Differences in nitrogen uptake capacity between native and invasive grasses is dependent on temperature

Authors: Monaco, Thomas; Leffler, Alan; James, Jeremy

Submitted to: Oecologia
Publication Type: Peer Reviewed Journal
Publication Acceptance Date: 6/8/2012
Publication Date: 6/8/2012
Citation: Monaco, T.A., Leffler, A.J., James, J.J. 2012. Differences in nitrogen uptake capacity between native and invasive grasses is dependent on temperature. Oecologia. 171:51-60.

Interpretive Summary: Invasive annual grasses had highter rates of nitrogen uptake at high temperature, but both annuals and native perennials were limited by energy availabiliy at low temperature. At high temperature, root and leaf traits influenced uptake capacity but at low temperature, leaf traits were most important. Differences, however, were not entirely consistent between invasive and native species. Short-lived species (B. tectorum, T. caput-medusae, and E. elymoides) allocated energy to N uptake differently than long-lived species (A. cristatum and P. spicata).

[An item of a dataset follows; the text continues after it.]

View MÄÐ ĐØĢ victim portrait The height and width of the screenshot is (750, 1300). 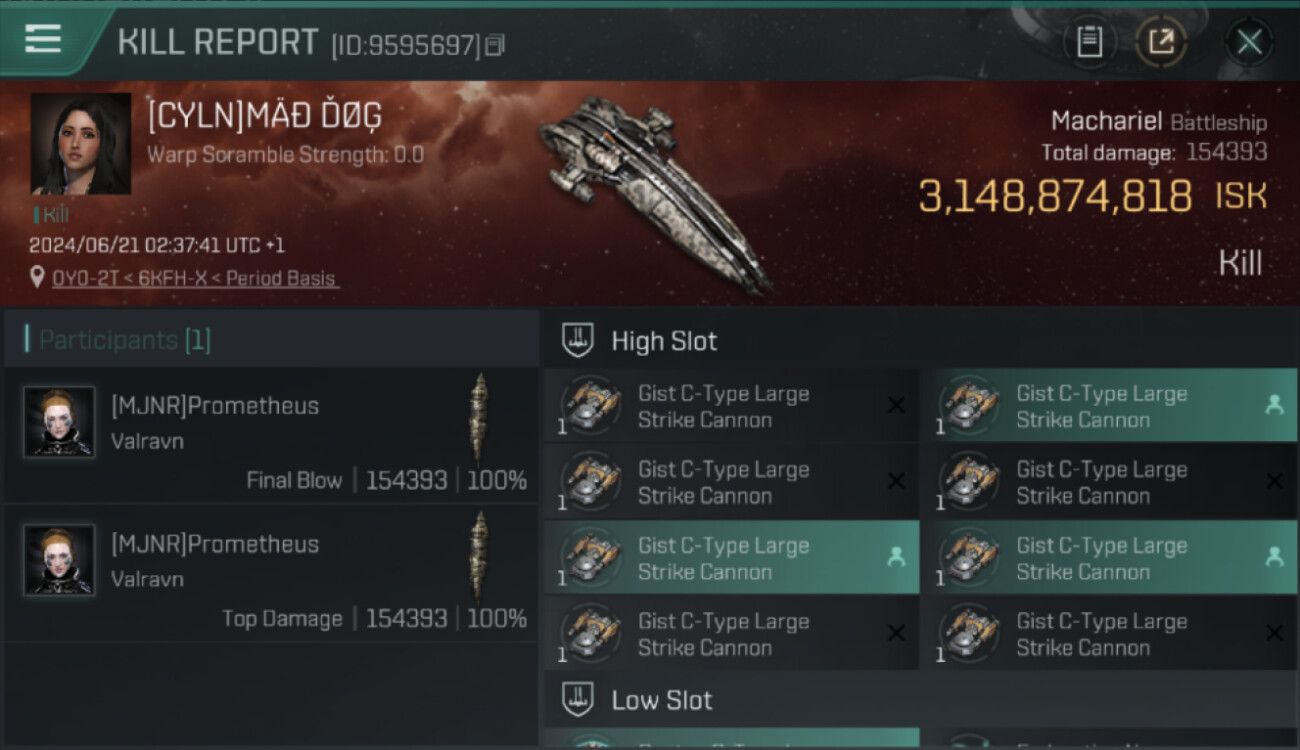pyautogui.click(x=80, y=144)

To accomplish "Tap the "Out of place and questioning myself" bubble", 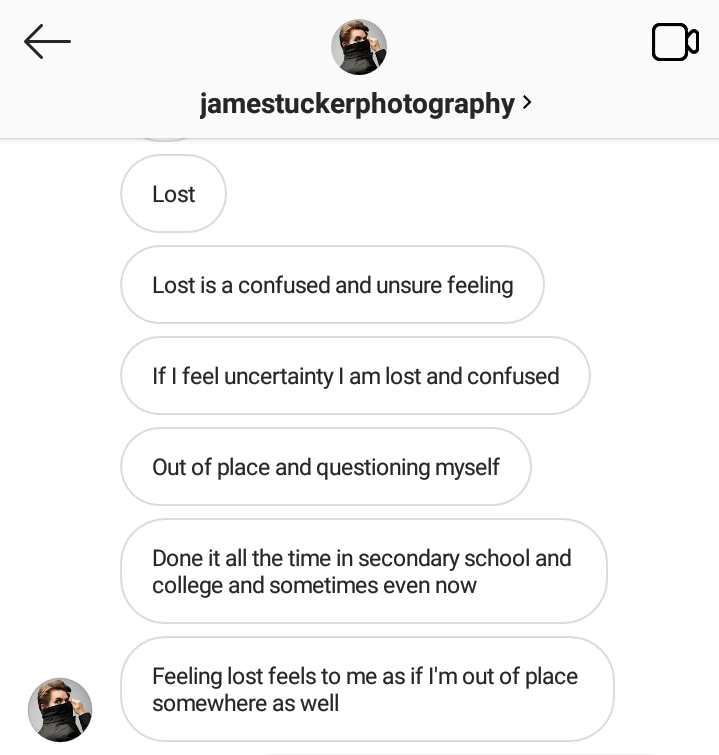I will click(x=325, y=467).
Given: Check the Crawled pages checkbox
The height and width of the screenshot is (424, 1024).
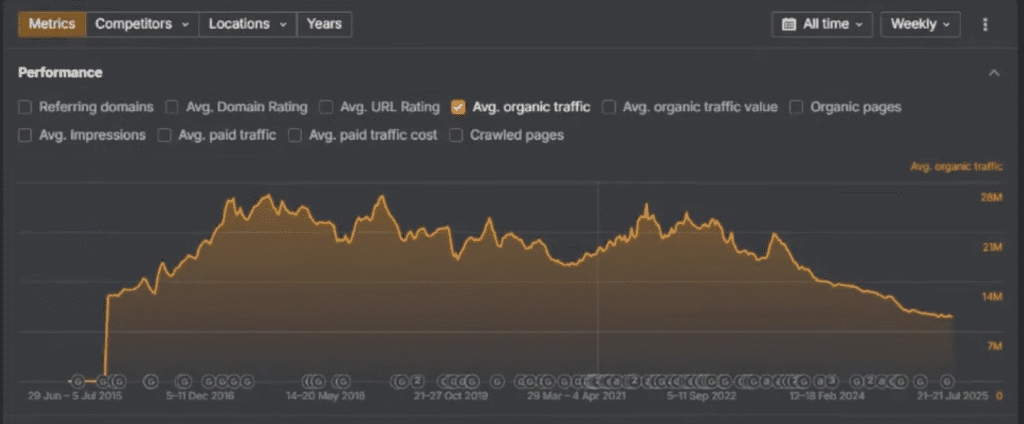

Technical Abstract: The ability of exotic plants to displace natives is often attributed to physiological characteristics such as rapid growth conferring competitive ability. The ability of an exotic to displace natives, however, is a product of physiological traits and the environment. Invasion occurs under conditions that allow traits such as rapid growth to be expressed. We examine differences in N uptake between two native perennial grasses: Elymus elymoides and Pseudoroegneria spicata; two invasive annual grasses; Bromus tectorum and Taeniatherum caput-medusae; and one highly selected non-native perennial grass: Agropyron cristatum at various springtime temperatures. All species are found throughout the Intermountain West, USA. Averaged among temperatures, annual grasses had higher N uptake than native perennials and expressed traits consistent with an acquisitive life history. The strongest predictor of whole-plant N uptake was specific absorption rate (SAR) which was correlated with leaf N. These findings, however, were not consistent among temperatures. At low temperatures, differences in SAR between annual and native perennials were minor and specific root length and root [N] were not significantly different. Energy availability similarily limited N uptake in native and invasive grasses. A model of SAR based on temperature dependence of respiration identified differences among species, but not between invasive and native species. The model suggests B. tectorum, T. caput-medusae, and E. elymoides allocate a constant fraction of total energy harvested SAR while A. cristatum and P. spicata allocate an absolute amount of energy to SAR regardless of energy available. Our findings highlight the context-dependent nature of performance differences between native and invasive plant species.